▶ TEXT PASSAGE:

Cutting insurance costs is really pretty simple - don't have accidents, take on higher deductibles, and assume more risks,” says Chuck Dicker, an agent for Dallas-based Mondics Insurance Group. “Obviously,” he adds, “no one can do all of that.”
The stark reality of high truck insurance costs, however, are forcing many fleets — but especially smaller operators — to look for new ways to reduce their premiums. The sad fact is, though, that the high cost of insurance isn't necessarily related to safety concerns about the trucking industry.
The terrorist attacks of Sept. 11, in particular, added to the upward pressure on insurance rates. Reinsurance firms such as Lloyds of London boosted premiums even higher, Dicker notes, to compensate for a higher perception of risk for other such attacks using transportation networks.
“After the attacks, many insurance firms were concerned about their exposure, especially in light of falling stock market investment returns,” he says. “With trucking already a loss leader, excess liability coverage tripled and quadrupled in some cases. I know of a squeaky clean 25-truck fleet with no claims that watched its annual liability coverage cost rise from $16,000 three years ago to $48,000 today.”
According to the American Trucking Associations (ATA), truck insurance costs jumped 37% to 120% in the year following the Sept. 11 attacks. Though insurance rates aren't going up nearly as fast now, they are still continuing to climb, says Bob Costello, ATA's chief economist.

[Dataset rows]
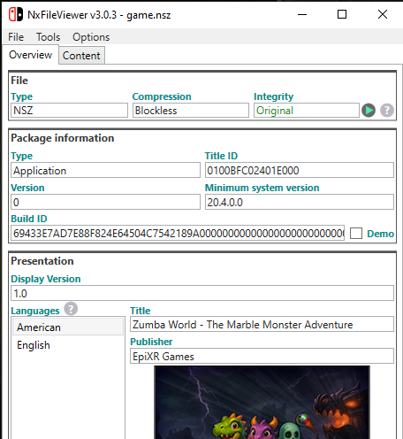Click the Languages help question mark icon

pos(71,309)
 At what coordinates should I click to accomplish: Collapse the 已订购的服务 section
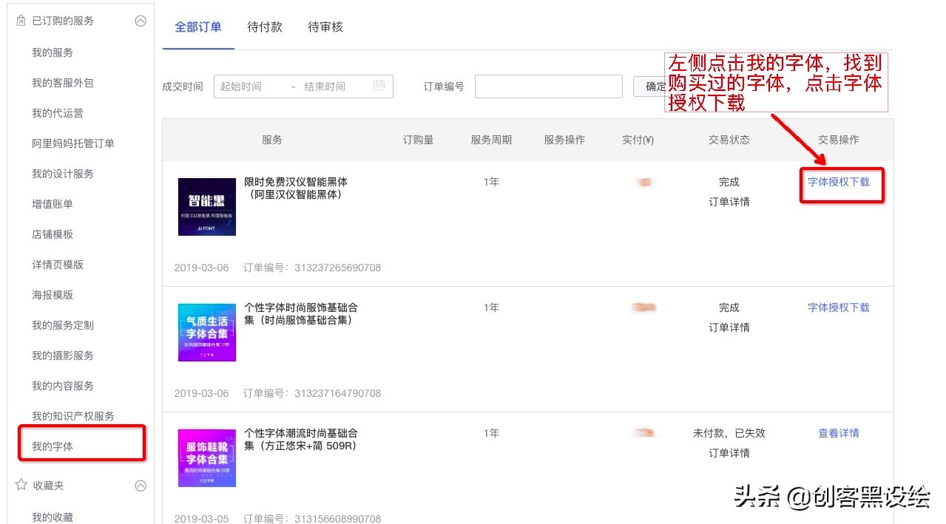141,21
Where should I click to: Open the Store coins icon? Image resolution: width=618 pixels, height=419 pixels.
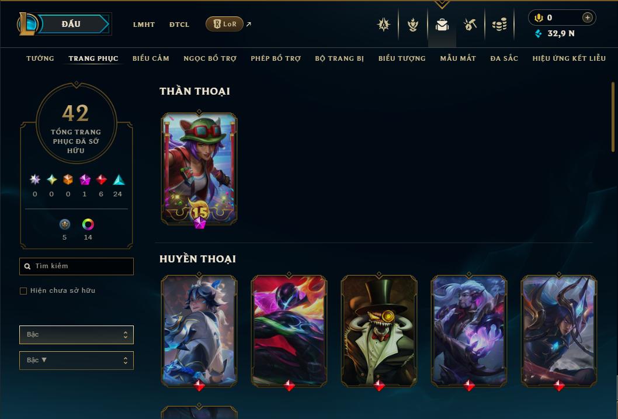pyautogui.click(x=499, y=25)
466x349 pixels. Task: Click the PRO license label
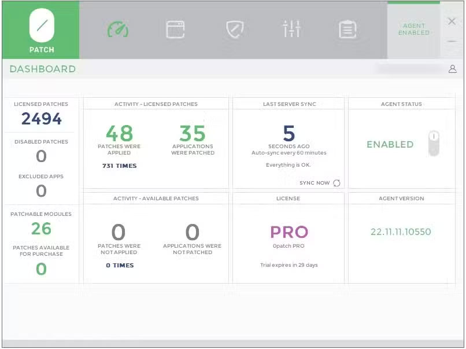[x=289, y=232]
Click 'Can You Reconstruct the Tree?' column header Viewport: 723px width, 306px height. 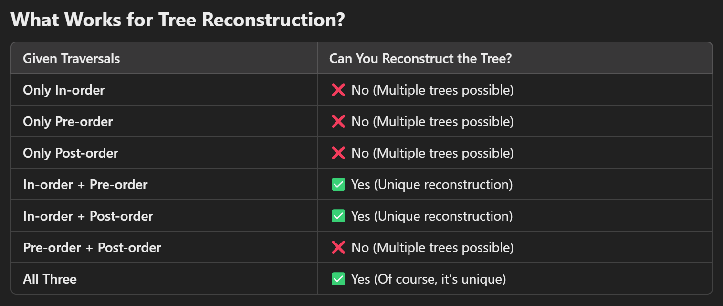coord(420,58)
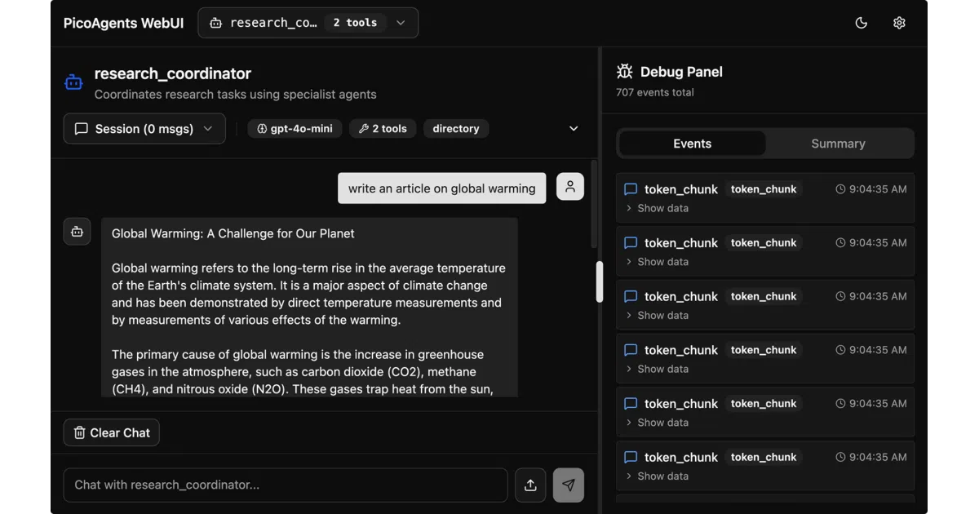Click the clock icon on first event
The width and height of the screenshot is (979, 514).
tap(840, 189)
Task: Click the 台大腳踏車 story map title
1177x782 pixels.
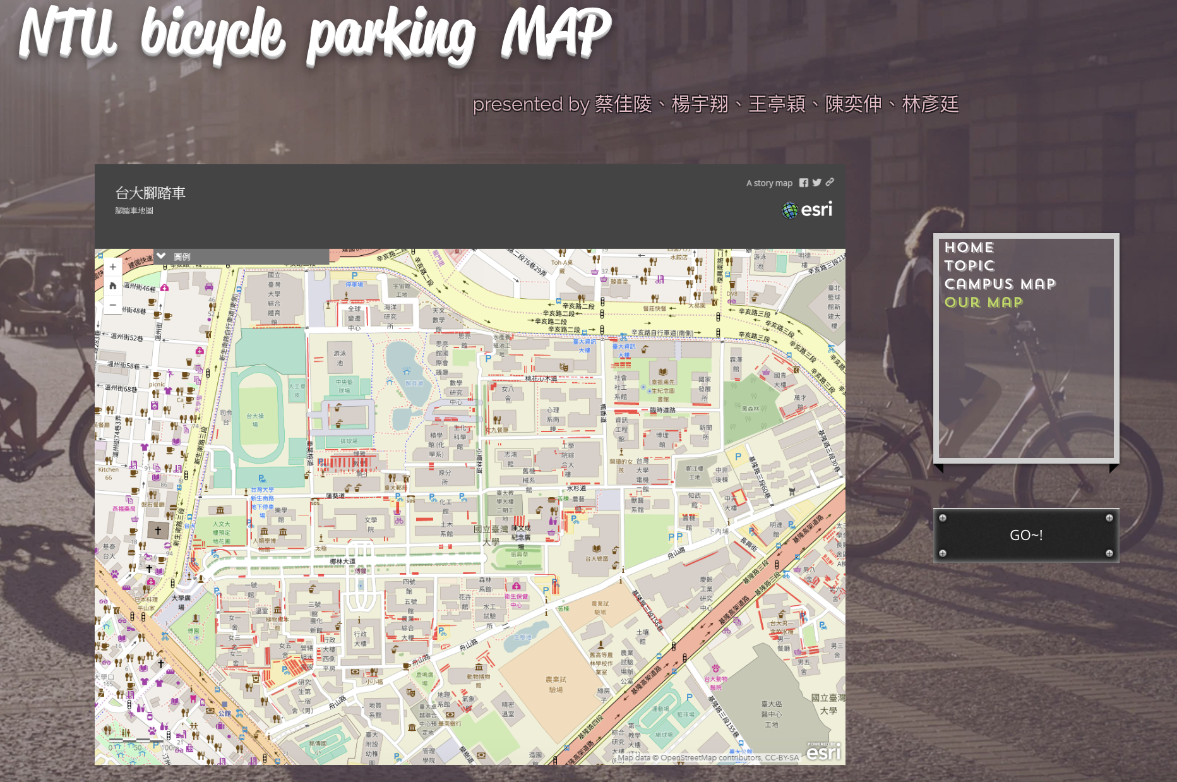Action: (150, 193)
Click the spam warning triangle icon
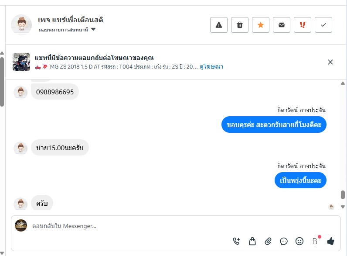Screen dimensions: 347x256 pos(219,25)
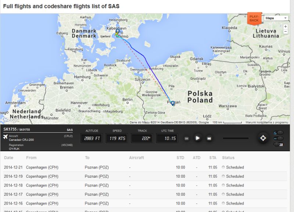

▶ WRITTEN TASK: According to the American Trucking Associations, as cited in the truck insurance text above, by how much did truck insurance costs rise in the year following the Sept. 11 attacks?

▶ REPLY: They rose by 37% to 120%.